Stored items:
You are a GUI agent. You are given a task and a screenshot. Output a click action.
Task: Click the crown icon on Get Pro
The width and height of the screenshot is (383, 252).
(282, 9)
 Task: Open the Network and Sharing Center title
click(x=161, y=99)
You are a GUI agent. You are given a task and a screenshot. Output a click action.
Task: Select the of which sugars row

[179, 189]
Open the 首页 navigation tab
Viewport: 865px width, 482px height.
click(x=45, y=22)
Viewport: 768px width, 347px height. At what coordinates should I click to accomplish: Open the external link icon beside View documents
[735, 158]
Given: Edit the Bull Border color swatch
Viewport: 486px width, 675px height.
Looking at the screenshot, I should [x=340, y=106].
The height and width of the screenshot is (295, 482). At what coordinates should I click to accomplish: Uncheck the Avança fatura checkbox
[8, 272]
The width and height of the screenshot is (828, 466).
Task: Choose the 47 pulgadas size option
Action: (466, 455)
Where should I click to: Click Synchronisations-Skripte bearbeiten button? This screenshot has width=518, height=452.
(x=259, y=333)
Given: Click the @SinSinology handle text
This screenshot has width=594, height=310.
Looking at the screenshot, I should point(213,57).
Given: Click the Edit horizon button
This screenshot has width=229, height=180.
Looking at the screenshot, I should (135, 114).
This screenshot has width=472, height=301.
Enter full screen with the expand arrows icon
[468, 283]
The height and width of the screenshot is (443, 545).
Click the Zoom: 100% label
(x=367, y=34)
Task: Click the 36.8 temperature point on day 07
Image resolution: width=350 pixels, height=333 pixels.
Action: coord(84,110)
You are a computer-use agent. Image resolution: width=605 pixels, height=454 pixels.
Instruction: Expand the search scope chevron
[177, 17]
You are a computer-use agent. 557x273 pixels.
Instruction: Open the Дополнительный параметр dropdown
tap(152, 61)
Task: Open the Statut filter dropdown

* _WHAT IS REQUIRED_: The range runs from the line above containing "This screenshot has width=229, height=180." to the line containing "Task: Click the 36.8", inclusive. Restate those lines word for word and no others.

* _TASK OUTPUT_:
This screenshot has width=229, height=180.
Looking at the screenshot, I should (135, 114).
This screenshot has width=472, height=301.
Enter full screen with the expand arrows icon
[468, 283]
The height and width of the screenshot is (443, 545).
Click the Zoom: 100% label
(x=367, y=34)
Task: Click the 36.8 temperature point on day 07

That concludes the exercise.